* start *

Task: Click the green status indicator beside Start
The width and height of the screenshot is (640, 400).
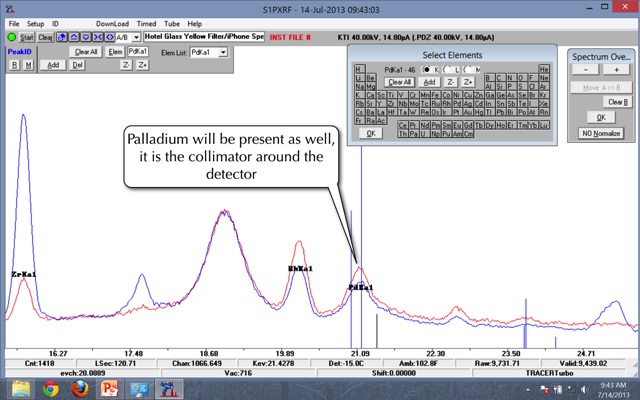Action: (x=11, y=36)
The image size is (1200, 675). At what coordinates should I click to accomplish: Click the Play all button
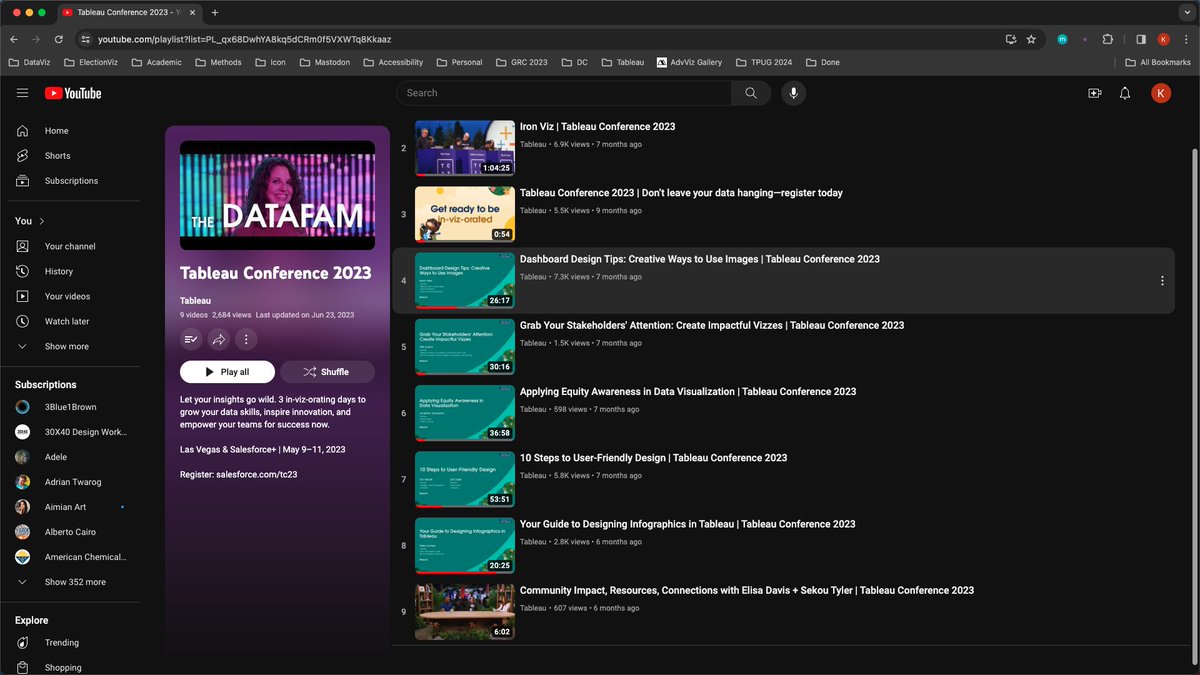(227, 371)
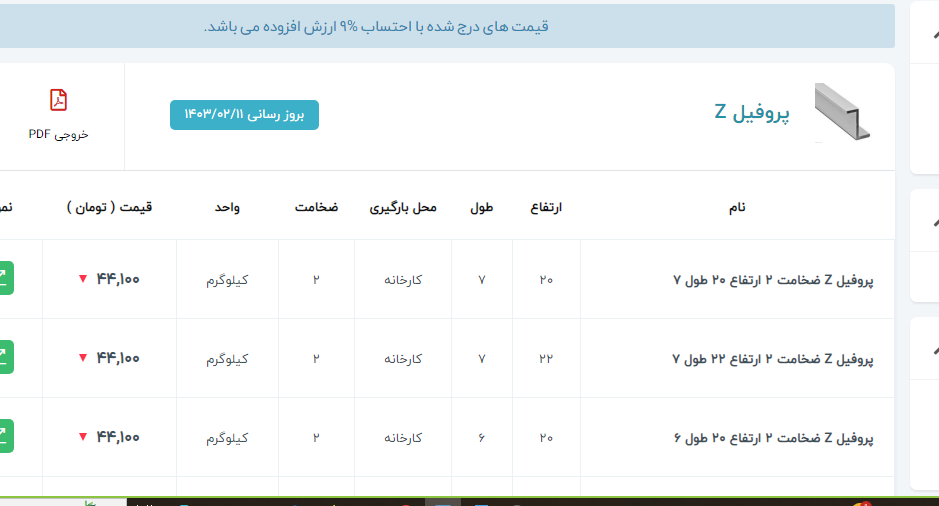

* end *

**Exercise prompt**. Convert all the rows above into a Markdown table with the columns "No." and "Line": each line gets its number in the first column and its text in the second, and blank lines are skipped. Leave the pictures out of the answer.

**Response to the exercise**.
| No. | Line |
|---|---|
| 1 | Task: Click the green status indicator beside Start |
| 2 | The width and height of the screenshot is (640, 400). |
| 3 | Action: (x=11, y=36) |
| 4 | The image size is (1200, 675). At what coordinates should I click to accomplish: Click the Play all button |
| 5 | (227, 371) |